Palermo è la città natale del giovane artista Alessandro Raimondi.
Le composizioni di grande formato, realizzate con colori acrilici e drastici accostamenti cromatici, celano sotto un “apparente decorativismo” una critica alla ipertecnologica società contemporanea.
Le geometrie dei quadri rappresentano memorie di scorci di metropoli contemporanee, così squadrate, efficienti, perfette ma al contempo luoghi di solitudine, appiattimento e chiusura dell’uomo imprigionato nel caos di una realtà altamente tecnologica ma vuota nella sua essenza ed effimera nei contenuti.
I luoghi rappresentati sono angoli metropolitani, visioni grandangolari di spazi sempre più edificati, di cui l’uomo è allo stesso tempo ospite e prigioniero.
Siamo prigionieri di geometrie architettoniche e mentali: i quadrati, i rettangoli, le geometrie dei quadri rappresentano le gabbie, le prigioni e gli schemi mentali, e anche se nella loro rappresentazione pittorica introducono un apparente senso di serenità diventano metafora della crescente geometrizzazione dello spazio sociale degli ambienti in cui viviamo.
Siamo miliardi di persone sempre più interconnesse e mobili, le città sono sovrappopolate, le comunità virtualmente social, gli spazi reali sempre più densamente abitati, le architetture incombenti e sovraffollate ma nonostante ciò una solitudine incolmabile pervade l’esistenza contemporanea.
Esiste però una via di fuga e in ciò risiede un messaggio di positività (veicolato nei quadri tramite l’eccesso cromatico): muoversi, lasciarsi catturare dalle immagini e dal colore che la città offre ad ogni angolo reinterpretandone il senso, cogliendone i dettagli e le suggestioni, accettando il flusso senza opporsi ad esso, alla ricerca della piacevolezza dell’esperienza della vita, portando il bello riuscendo ad immaginarlo anche dove sembra non ci sia: i quadri suggeriscono di osservare una strada secondaria, un’architettura industriale, una moderna piazza di palazzi in cemento, un supermarket, la periferia, cercando di interpretare la realtà in una prospettiva inedita che stimoli lo sguardo dello spettatore alla ricerca di dettagli di bellezza in ciò che normalmente è considerato brutto.

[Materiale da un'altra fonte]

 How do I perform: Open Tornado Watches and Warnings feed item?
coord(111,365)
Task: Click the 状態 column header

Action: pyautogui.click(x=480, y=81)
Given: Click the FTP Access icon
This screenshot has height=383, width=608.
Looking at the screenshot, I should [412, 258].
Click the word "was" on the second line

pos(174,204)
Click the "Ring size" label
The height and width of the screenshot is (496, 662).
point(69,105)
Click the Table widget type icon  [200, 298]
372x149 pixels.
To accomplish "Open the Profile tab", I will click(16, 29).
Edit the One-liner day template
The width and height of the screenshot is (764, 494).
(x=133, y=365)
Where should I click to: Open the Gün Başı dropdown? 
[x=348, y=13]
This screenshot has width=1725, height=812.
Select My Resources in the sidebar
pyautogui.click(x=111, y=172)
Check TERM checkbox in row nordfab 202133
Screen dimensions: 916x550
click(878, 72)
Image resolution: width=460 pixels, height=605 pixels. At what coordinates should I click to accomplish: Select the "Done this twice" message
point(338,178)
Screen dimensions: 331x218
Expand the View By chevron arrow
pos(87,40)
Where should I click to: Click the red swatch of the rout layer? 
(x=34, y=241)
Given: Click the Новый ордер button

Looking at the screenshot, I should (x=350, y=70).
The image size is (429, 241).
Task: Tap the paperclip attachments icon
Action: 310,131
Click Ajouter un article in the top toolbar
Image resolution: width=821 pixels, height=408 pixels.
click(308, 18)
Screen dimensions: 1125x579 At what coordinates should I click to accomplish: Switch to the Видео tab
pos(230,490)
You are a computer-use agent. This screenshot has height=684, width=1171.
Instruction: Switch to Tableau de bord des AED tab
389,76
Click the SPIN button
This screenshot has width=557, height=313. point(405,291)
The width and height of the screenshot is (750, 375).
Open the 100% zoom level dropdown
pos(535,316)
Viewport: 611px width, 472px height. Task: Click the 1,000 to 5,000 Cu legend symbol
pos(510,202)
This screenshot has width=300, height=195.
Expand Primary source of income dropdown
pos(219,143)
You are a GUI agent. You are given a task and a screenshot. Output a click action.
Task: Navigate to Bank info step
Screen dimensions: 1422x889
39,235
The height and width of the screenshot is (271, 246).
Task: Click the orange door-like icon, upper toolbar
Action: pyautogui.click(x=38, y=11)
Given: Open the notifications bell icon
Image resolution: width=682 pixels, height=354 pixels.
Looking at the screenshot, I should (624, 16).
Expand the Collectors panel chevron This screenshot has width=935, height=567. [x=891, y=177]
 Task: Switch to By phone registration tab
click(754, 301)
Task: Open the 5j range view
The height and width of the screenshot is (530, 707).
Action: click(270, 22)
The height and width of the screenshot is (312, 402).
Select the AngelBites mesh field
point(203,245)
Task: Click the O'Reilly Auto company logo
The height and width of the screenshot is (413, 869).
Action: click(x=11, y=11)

Per questo i quadri sono spesso dei trittici scomposti, perché chi guarda può scegliere come e cosa vede, e in che modo lo vede, rendendosi così compartecipe del processo creativo/interpretativo della realtà.
Alessandro Raimondi lavora sulla memoria dei luoghi e degli spaccati urbani che hanno avuto un valore emotivo, fisico o anche di forte impatto visivo e sul modo in cui la mia memoria li rielabora in prospettive immaginifiche esasperandone la percezione cromatica e sfumandone i contorni per rendere in termini oggettivi la sensazione del ricordo.
Nella sensazione di positività (veicolata da un attento studio cromatico) che l’osservatore prova nel guardare i quadri,
per il giovane astista siciliano esiste una via di fuga e risiede in un messaggio: La geometria dei quadri assurge a denuncia di un esistenza contemporanea sempre più inquadrata e schematica che pochissimo lascia all’interpretazione e sottrae alla burocrazia.